+++ Extract provided

To Bury Me Alive Again
“Bursting from the grave I gasp deep at the fresh air, a zombie roaming empty streets, finding myself piece by piece, just in time for them to bury me alive again.”
STRANGELY SHAPED BY FATHERS
Tomorrow, for the first time since March 17th, I return to school.
I’m not happy about it, but am resigned to the inevitable.
Nothing has changed since March 17th in terms of Covid 19 and the risk of infection. The virus has not got safer, and people are, if anything, more careless right now then they have been at any other time since lockdown started. Infection rates are rising again across the country.
Schools have spent weeks trying to come up with protocols and plans to make the classrooms as “Covid secure” as they can be, but have done so with their hands tied by ever-changing and ill-considered guidance from the government; a government who have got it wrong about Covid 19 in every aspect of their response so far and cost thousands of people their lives. The approach has been to bend over backwards to ensure school can continue as close to normal as possible - 30+ to a classroom, a full school in attendance, nothing online, etc... rather than to start with what is safe and build from there. The false notion has been peddled successfully that children need to be physically in school or else they will lose their education instead of making a concerted effort to improve the remote alternatives and necessary infrastructure to ensure they don’t. Likewise, the idea the lack of school is a trauma which will damage so many people’s mental health has become a self-fulfilling prophecy instead of being framed as something necessary and not the end of the world. These myths have been propagated to oil the real machinery: getting parents back to work; continuing the state’s neglect of child welfare by restoring the unofficial outsourcing of much of it to the schools who allow government to turn a blind eye.

++++++
+++ Extracted records

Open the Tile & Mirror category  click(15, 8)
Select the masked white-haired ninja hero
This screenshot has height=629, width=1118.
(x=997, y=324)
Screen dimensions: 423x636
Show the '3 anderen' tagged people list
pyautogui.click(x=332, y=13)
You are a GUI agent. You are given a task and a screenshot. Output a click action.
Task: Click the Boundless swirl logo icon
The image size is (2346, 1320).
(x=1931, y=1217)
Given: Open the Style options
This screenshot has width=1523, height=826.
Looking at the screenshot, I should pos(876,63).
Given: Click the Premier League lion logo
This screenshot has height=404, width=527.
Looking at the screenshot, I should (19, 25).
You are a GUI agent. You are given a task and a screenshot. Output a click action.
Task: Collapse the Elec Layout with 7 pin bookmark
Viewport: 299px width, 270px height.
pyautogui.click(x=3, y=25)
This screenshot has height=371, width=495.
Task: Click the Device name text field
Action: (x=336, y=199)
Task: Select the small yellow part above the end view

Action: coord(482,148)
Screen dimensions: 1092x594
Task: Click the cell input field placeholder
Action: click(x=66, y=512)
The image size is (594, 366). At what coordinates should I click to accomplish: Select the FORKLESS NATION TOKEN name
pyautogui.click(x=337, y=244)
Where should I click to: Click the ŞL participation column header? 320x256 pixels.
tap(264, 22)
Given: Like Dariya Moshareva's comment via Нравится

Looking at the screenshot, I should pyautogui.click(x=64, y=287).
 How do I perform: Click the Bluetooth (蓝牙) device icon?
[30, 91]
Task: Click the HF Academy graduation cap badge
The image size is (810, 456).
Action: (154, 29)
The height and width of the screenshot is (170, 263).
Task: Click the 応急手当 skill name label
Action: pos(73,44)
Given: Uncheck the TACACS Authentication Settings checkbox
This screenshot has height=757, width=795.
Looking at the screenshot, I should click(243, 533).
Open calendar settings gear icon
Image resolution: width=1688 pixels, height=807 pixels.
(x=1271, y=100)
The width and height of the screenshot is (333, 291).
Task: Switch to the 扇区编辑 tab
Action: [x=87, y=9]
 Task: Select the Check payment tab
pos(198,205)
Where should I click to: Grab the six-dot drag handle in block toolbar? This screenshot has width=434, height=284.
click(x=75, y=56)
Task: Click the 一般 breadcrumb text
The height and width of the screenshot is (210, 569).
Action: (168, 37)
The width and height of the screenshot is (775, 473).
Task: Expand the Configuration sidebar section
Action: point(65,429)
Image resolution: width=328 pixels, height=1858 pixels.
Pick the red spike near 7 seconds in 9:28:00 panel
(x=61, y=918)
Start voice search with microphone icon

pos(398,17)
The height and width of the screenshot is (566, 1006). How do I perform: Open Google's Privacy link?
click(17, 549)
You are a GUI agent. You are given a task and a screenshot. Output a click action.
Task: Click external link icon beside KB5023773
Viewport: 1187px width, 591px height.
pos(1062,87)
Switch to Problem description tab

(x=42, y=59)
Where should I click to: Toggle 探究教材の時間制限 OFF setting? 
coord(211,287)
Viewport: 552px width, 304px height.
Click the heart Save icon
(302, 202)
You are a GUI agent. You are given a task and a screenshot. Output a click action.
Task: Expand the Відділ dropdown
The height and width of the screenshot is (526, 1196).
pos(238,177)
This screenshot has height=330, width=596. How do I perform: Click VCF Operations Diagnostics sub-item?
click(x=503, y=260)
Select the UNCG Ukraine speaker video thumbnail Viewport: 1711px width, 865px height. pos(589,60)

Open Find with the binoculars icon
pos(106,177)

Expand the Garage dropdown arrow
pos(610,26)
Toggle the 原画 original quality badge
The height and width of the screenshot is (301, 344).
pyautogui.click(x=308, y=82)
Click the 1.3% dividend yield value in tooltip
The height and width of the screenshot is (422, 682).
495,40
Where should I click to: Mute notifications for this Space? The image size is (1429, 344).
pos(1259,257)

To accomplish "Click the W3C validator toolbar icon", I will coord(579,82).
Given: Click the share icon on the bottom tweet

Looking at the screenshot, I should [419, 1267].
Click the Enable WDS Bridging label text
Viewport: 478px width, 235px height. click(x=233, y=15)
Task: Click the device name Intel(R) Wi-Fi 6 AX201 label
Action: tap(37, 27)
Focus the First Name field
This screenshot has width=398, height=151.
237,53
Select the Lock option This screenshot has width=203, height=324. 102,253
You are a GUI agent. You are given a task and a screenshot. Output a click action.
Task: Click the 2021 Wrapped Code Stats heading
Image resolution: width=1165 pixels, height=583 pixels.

++++++

- _Work request 1_:
According to the post about returning to school, on what date was the writer last at school?
- _Work request 2_:
Pick up the post about returning to school during Covid 19 where it stops and keep writing it.

- _Task answer 1_:
March 17th

- _Task answer 2_:
I always knew I’d be forced to return in September, but hoped either a miracle cure or vaccine would arrive in time to make the return safe, or things would get so bad again that the idea of returning would be self-evidently ridiculous and therefore cancelled. Neither has happened, and it is becoming increasingly apparent that, even if the latter one did, politically this government would never admit to it and would steam roll ahead with the school reopening anyway.
So, resigned to the injustice of being forced back to an unsafe workplace tomorrow like so many already have been, and being forced to participate in making the whole country far less safe, I just want to make a few things clear.
If I or anyone I know suffers or dies because of this, it is the fault of our government and economic system. Our potential death or suffering was known about, preventable and ignored.
The worries about remote teaching come from teachers and our unions fearing successful online provision will render our profession obsolete. It is in our interests to maintain the idea that every school needs every teacher, regardless of whether that remains true anymore. Meanwhile the structural inequalities which make access to remote learning so unfair are part of a far wider problem and larger social change is needed to tackle it. Bringing everyone back to school doesn’t solve the systemic issues which meant so many could not access teaching online, it merely sweeps the problem back under the rug while those disadvantaged kids can be warehoused in schools all day so their parents can continue to be exploited.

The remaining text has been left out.